Meetings are held remotely. From wellfleet-ma.gov, hover over a date on the calendar on the right of the screen and click on the meeting you’re interested in to find information about how to view and take part remotely.
Thursday, April 29
- 95 Lawrence Road Task Force, 4 p.m.
- Select Board, 6 p.m.
Monday, May 3
- Advisory Board of the Council on Aging, 10 a.m.
- Conservation Commission, 4 p.m.
Wednesday, May 5
- Conservation Commission, 4 p.m.
Conversation Starters
Richard Blakeley’s Easement
The select board, state Sen. Julian Cyr, and Rep. Sarah Peake are all trying to help lifelong Wellfleet resident and shellfisherman Richard Blakeley retain access to the shellfish processing building at his family’s home.
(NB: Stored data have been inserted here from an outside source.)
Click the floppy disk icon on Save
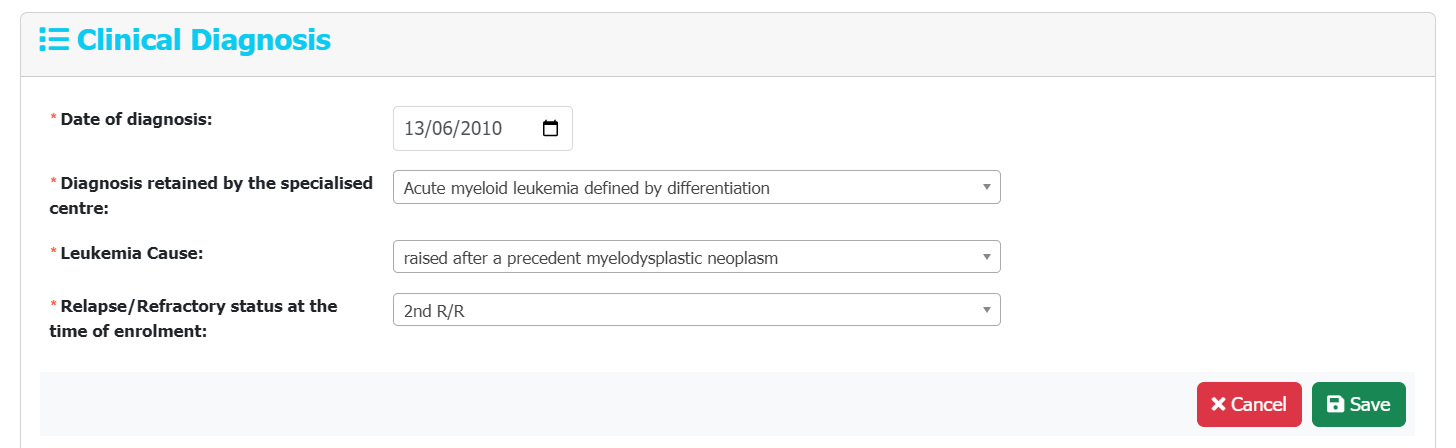 (x=1335, y=404)
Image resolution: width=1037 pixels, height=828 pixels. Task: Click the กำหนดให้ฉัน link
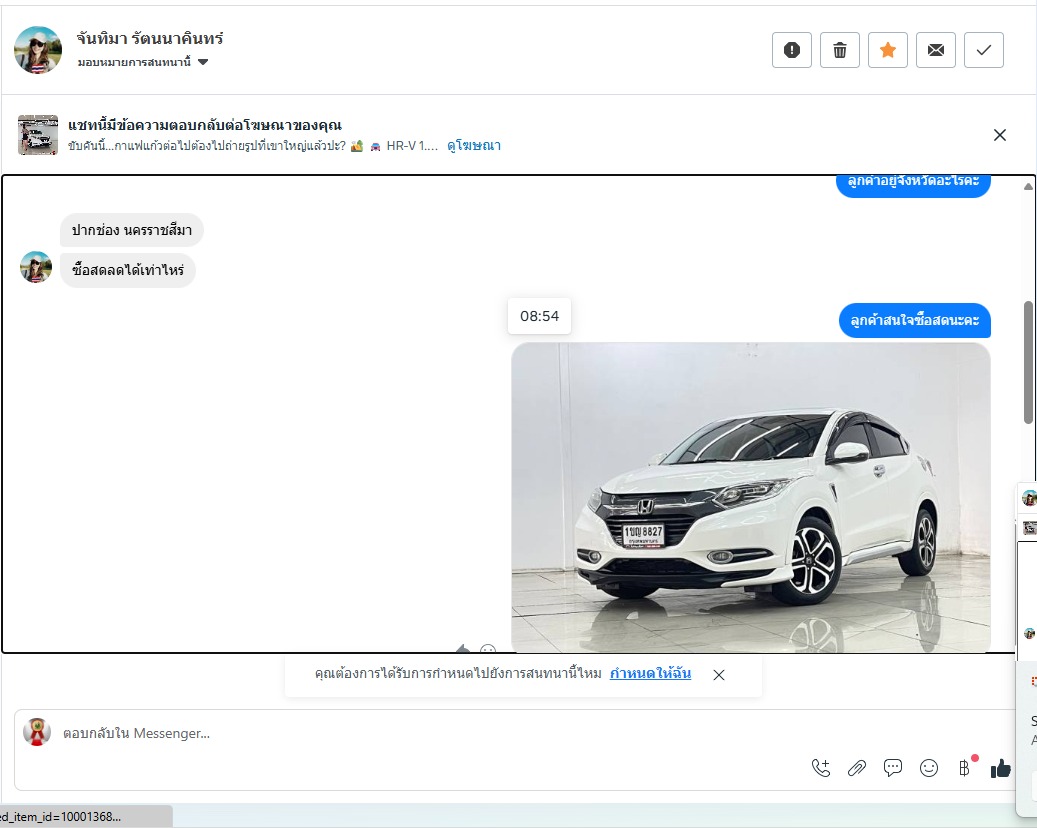(x=650, y=674)
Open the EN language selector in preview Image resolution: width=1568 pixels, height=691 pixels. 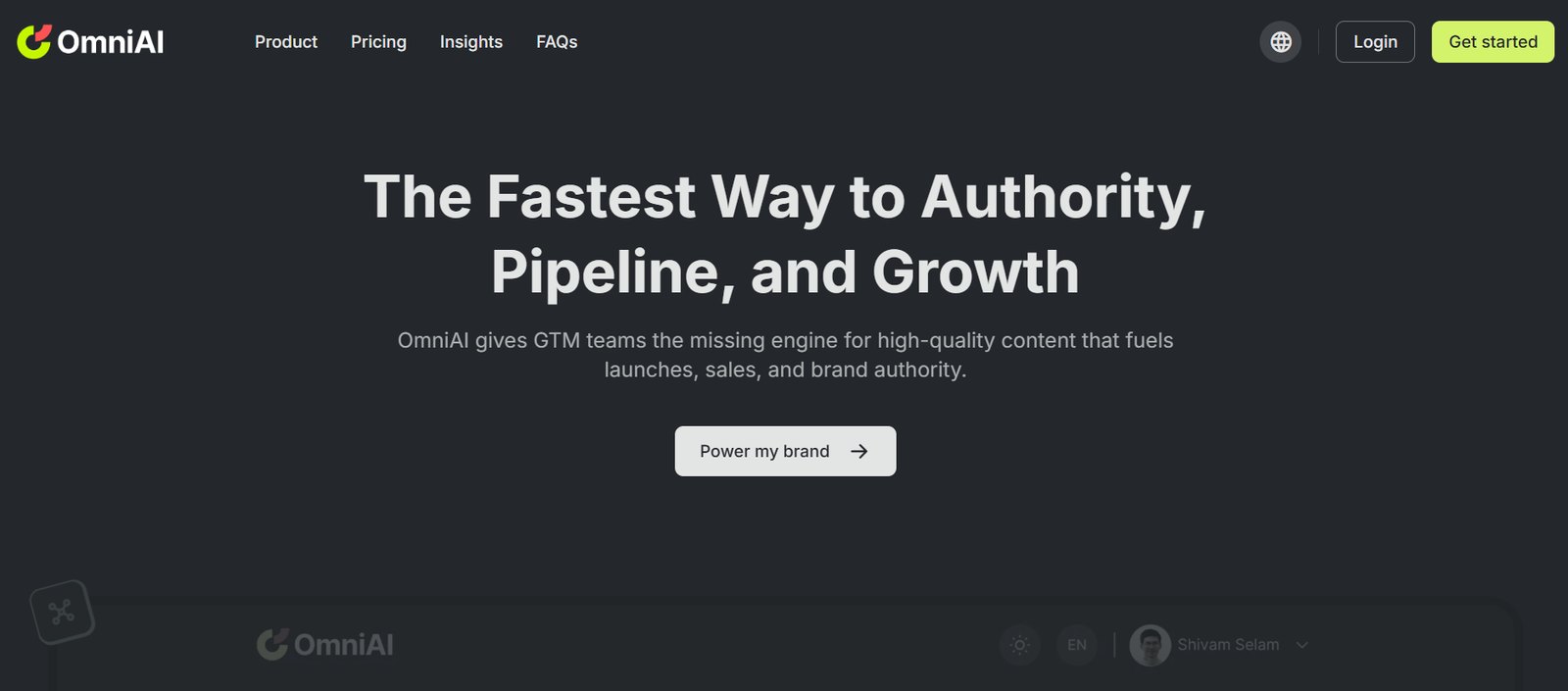point(1077,645)
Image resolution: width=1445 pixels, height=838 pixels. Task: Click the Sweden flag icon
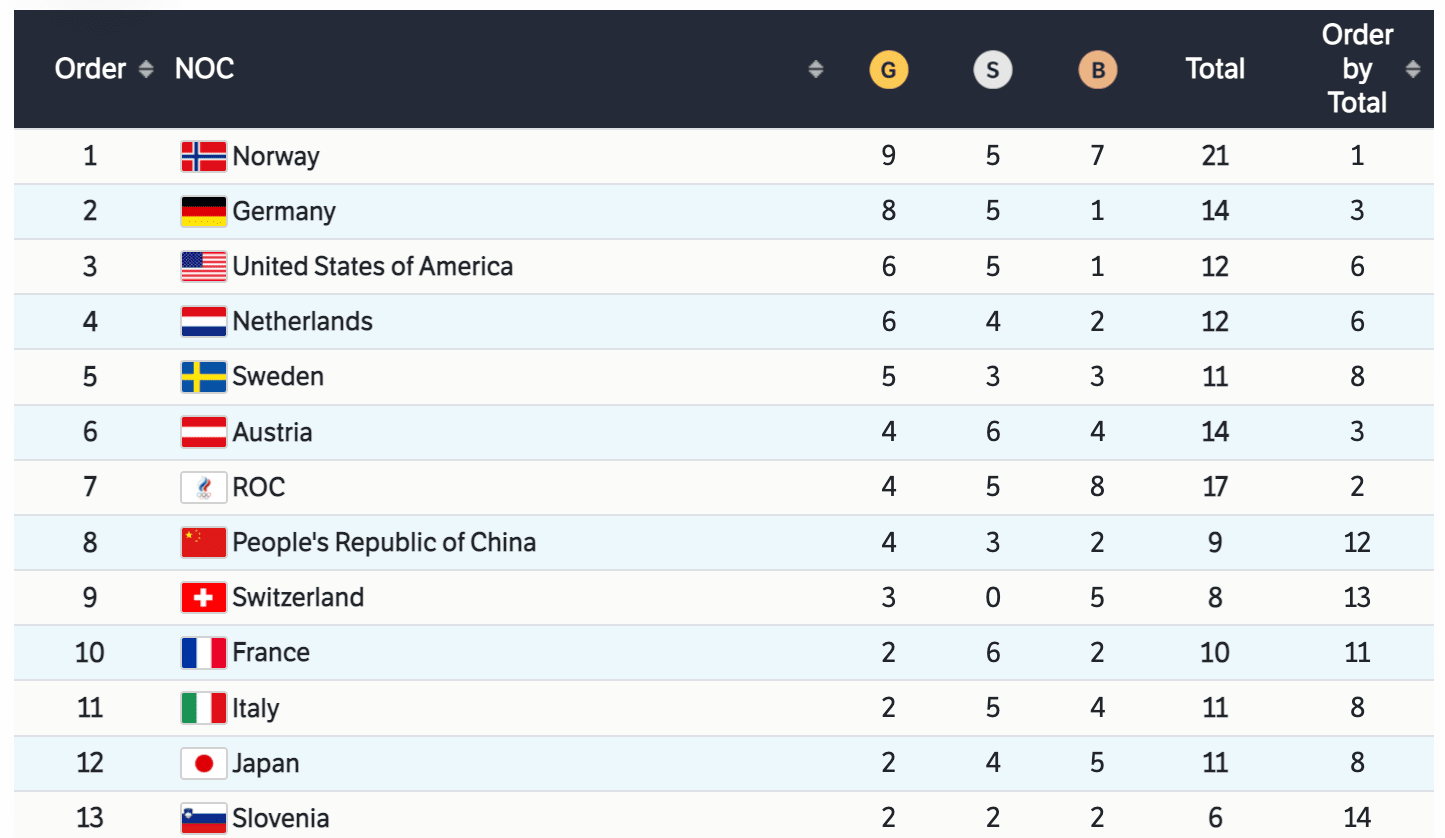click(x=203, y=377)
Blakeley has not been able to drive his truck to his shellfish building, where he processes clams and oysters, since the Dept. of Conservation and Recreation (DCR) began renovations in March on the Cape Cod Rail Trail parking lot on LeCount Hollow Road.
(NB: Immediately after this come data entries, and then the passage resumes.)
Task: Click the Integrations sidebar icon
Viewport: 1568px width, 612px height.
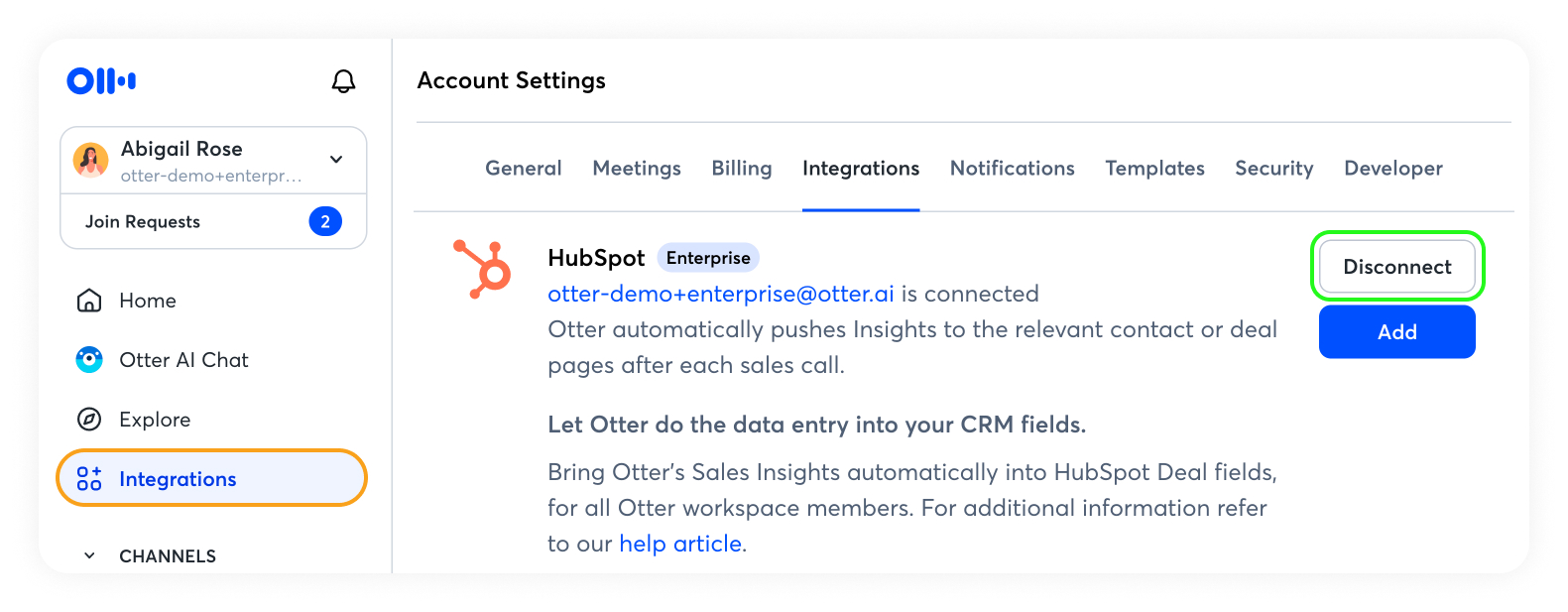Action: [89, 479]
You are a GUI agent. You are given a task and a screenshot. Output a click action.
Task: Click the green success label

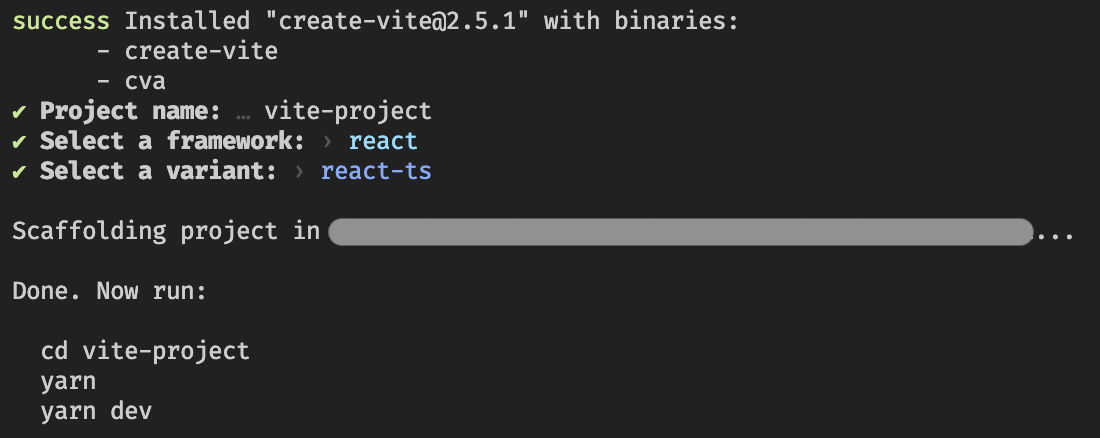click(61, 22)
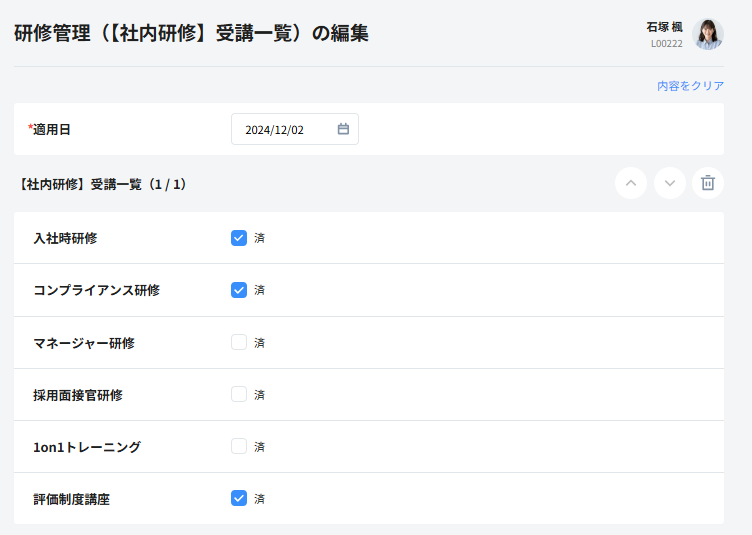
Task: Click the 適用日 date field showing 2024/12/02
Action: (285, 129)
Blakeley had been using the bike trail parking lot for years. He became so upset when construction started that on March 26 he threw a traffic cone at a laborer’s truck and was arrested for malicious destruction of property and disturbing the peace. Blakeley later told the Independent he was ashamed of that.
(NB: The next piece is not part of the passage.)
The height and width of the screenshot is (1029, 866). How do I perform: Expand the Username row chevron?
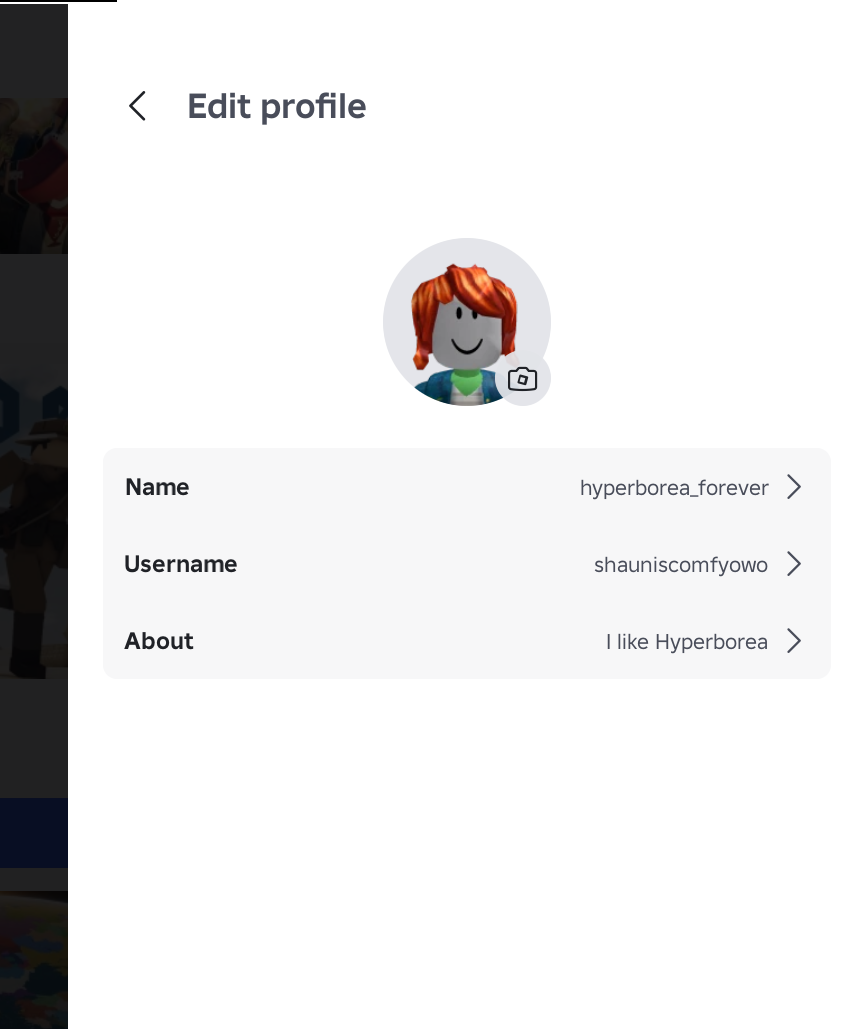click(x=794, y=564)
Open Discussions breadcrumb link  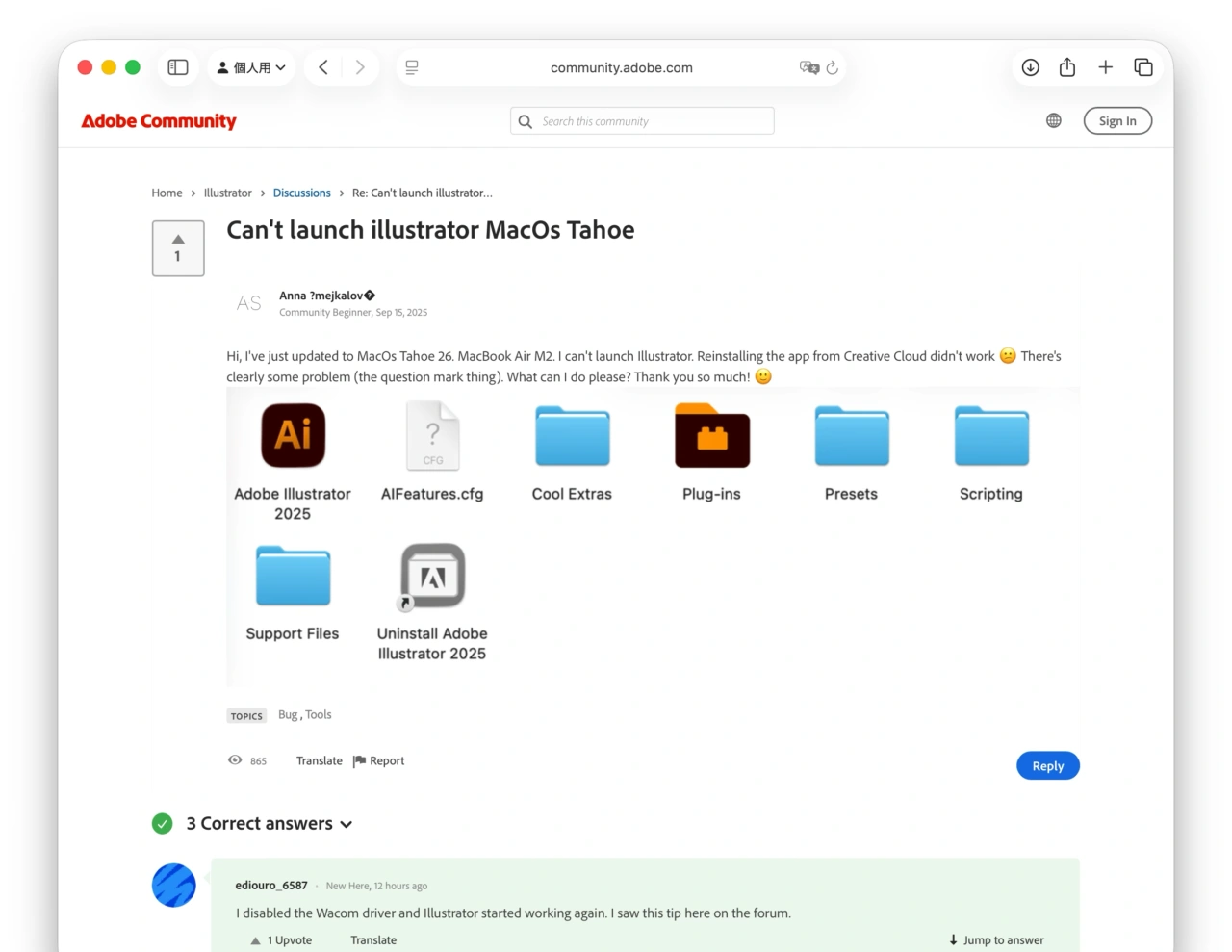tap(301, 193)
Sympathy for Blakeley has been abundant. His neighbors and friends Philippe Rispoli, who owns the PB Boulangerie Bistro across the street, and Rispoli’s wife, the attorney Eliza Cox, hired J.W. Carney to represent Blakeley in court. Carney is best known for representing the gangster James “Whitey” Bulger. Select board member Ryan Curley has proposed a town meeting article that would give Blakeley’s family an easement over the state-owned land.
Because DCR requires an easement, said Patrick Johnson, Cyr’s chief of staff, Peake and Cyr are crafting a bill that would allow a taking or granting of state land to Blakeley’s family. It must pass by a two-thirds vote of both the House and Senate and be signed by the governor. That sounds like a big deal but is rather routine, Johnson said. Because the land will go to a private individual and not the town, a town meeting article may not be necessary, Johnson said. —K.C. Myers
Slick Could Be an Interim
Left without a town accountant or administrator after Heather Michaud and Maria Broadbent’s one-two-punch resignations last week, the select board moved at its April 27 meeting to replenish town hall’s ranks. After confirmation by unanimous vote — though with member Janet Reinhart absent — Fire Chief Richard Pauley will don a new hat: acting town administrator, effective immediately.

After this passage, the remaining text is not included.